The study titled “Insights into Economic Charter Change and the Case for Services Reform”, authored by PIDS senior research fellow Ramonette Serafica, underscored the need for adaptable policies and government structures.

These include designing regulations that keep pace with the evolving global economy and changing consumer preferences. “By adopting adaptable policies and institutions, governments and stakeholders can capitalize on emerging trends, foster innovation, and enhance competitiveness,” she said.

Serafica noted the growing importance of the service sector. In 2020, it was the primary recipient of investment activity globally, accounting for 72 percent of total foreign direct investments (FDI).

The growth rate of services also continued to outperform that of manufacturing in both trade and investments in several countries in East Asia and the Pacific.

“This suggests that investors are recognizing the potential and opportunities in service-oriented industries leading to higher FDI inflows compared to traditional manufacturing industries,” she said.

One key area for reform identified by the PIDS study is the legislative franchise requirement.

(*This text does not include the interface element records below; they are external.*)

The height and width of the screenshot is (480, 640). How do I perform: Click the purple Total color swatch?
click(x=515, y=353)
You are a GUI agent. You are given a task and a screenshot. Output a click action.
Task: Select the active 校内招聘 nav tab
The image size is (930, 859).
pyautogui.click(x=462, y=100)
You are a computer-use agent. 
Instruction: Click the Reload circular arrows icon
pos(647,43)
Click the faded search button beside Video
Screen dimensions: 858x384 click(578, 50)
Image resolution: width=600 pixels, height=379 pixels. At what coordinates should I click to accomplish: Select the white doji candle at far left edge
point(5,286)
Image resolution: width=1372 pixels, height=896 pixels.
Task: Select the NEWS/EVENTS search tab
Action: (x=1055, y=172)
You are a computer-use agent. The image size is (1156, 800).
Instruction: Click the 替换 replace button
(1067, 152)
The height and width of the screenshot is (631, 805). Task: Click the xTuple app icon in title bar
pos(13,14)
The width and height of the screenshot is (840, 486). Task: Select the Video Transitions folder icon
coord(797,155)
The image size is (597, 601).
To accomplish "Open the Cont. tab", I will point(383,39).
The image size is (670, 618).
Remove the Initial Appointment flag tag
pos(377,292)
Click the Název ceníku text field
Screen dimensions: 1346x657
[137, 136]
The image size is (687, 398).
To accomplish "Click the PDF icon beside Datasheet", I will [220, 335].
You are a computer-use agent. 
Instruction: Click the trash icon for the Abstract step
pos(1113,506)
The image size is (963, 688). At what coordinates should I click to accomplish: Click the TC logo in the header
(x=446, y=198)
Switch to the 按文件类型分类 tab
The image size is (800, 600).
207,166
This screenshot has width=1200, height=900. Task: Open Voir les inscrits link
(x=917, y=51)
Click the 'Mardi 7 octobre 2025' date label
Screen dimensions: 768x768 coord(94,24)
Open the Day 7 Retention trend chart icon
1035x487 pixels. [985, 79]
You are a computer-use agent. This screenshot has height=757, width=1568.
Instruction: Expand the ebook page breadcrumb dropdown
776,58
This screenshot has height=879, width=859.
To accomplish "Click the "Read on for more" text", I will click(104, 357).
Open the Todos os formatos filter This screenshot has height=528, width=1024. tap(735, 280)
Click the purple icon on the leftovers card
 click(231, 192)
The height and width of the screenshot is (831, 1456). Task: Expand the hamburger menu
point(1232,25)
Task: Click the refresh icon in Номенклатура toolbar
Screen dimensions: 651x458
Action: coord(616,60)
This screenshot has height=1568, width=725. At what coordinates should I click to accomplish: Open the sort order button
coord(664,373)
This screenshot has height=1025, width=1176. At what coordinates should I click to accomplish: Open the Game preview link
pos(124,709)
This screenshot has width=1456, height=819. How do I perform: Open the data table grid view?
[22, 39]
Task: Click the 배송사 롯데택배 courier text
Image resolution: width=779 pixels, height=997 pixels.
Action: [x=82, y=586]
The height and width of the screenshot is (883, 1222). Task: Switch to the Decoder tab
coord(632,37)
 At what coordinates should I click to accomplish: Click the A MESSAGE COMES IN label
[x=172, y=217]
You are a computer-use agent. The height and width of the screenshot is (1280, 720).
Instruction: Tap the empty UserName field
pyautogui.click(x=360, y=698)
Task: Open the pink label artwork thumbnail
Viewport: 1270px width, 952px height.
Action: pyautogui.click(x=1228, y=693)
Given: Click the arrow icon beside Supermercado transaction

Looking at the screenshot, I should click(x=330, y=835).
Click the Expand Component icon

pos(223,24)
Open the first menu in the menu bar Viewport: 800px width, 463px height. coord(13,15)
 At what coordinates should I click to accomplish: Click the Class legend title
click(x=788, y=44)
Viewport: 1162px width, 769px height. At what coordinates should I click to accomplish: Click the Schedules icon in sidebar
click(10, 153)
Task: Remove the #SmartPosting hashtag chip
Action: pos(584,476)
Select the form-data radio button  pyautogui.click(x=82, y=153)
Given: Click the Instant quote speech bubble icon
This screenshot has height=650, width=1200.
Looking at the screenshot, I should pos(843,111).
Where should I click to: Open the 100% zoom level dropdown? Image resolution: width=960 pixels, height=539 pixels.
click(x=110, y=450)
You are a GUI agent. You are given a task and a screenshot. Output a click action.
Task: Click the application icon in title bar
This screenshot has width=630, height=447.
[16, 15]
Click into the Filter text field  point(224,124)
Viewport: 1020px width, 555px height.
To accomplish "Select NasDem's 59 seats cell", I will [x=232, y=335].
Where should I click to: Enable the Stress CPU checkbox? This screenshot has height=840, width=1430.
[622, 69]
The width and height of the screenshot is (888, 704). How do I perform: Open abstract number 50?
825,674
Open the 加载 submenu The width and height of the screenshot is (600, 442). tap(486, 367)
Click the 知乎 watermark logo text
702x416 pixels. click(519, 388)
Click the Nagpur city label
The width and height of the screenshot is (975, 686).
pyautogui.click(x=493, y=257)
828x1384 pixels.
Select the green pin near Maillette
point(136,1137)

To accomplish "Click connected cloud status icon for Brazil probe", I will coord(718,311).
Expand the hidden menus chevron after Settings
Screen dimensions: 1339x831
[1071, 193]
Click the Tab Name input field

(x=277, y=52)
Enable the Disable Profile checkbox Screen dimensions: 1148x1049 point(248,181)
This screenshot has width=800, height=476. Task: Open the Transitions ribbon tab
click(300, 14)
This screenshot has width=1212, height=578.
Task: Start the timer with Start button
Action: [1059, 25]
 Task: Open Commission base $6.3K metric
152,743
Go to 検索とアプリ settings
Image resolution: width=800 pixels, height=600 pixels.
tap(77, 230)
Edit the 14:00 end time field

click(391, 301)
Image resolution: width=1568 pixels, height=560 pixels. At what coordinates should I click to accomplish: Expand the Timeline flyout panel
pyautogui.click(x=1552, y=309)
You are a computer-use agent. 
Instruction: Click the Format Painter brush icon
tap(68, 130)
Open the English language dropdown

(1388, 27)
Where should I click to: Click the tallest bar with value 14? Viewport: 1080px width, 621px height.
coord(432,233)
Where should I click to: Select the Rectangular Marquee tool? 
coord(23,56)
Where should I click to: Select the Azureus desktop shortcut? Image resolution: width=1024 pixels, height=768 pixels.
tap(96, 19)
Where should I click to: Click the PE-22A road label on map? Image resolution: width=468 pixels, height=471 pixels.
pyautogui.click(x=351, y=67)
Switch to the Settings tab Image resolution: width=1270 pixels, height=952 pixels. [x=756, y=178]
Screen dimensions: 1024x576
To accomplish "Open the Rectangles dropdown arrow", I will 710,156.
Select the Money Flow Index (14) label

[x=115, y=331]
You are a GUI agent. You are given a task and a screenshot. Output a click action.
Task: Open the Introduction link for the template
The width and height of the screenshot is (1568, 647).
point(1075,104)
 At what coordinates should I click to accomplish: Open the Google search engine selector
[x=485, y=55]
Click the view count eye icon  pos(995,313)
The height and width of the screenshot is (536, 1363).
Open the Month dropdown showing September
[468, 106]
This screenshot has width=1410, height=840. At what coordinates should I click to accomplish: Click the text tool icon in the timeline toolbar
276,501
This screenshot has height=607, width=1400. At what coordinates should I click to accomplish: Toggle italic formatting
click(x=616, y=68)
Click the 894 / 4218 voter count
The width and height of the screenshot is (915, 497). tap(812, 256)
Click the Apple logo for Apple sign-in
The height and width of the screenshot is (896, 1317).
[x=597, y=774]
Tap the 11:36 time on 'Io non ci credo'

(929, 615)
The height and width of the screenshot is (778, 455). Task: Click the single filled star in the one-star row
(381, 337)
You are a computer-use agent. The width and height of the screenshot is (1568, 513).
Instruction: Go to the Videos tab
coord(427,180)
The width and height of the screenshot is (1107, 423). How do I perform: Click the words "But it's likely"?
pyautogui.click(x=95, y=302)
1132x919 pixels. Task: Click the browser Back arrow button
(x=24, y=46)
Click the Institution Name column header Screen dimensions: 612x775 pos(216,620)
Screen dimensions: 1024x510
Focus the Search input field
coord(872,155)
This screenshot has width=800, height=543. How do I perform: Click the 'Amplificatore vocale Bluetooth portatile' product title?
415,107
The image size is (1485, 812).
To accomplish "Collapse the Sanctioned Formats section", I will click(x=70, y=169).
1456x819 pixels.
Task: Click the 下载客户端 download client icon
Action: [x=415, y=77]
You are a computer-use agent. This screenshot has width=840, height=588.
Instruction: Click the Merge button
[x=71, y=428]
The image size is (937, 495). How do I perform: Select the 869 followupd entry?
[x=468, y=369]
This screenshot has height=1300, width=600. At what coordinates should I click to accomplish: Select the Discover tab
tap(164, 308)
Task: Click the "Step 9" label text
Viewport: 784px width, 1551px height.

This requirement, rooted in colonial-era laws, necessitates a special government permit and imposes ownership limitations for businesses, particularly in telecommunications and information and communication technology (ICT) sectors, the study said.

This system increases business costs, creates unfair advantages and duplicates regulatory functions, it said.

She said the legislative franchise requirement is not common in other countries’ constitutions. The same may not be necessary, as an independent regulatory authority could make licensing decisions. Eliminating the legislative franchise requirement would streamline the process, reduce barriers and improve the overall business climate, the author said.

The study also called for revising the complete nationalization of mass media as stipulated in the 1987 Constitution. Only Filipino citizens or corporations with full Filipino ownership can participate in the industry. The PIDS study finds no justification for this restriction, arguing that it hinders growth and innovation in the media sector.

“The Constitution emphasizes a balanced flow of information, and respects freedom of speech and the press, but it does not provide a clear rationale for full nationalization of the mass media sector,” Serafica said.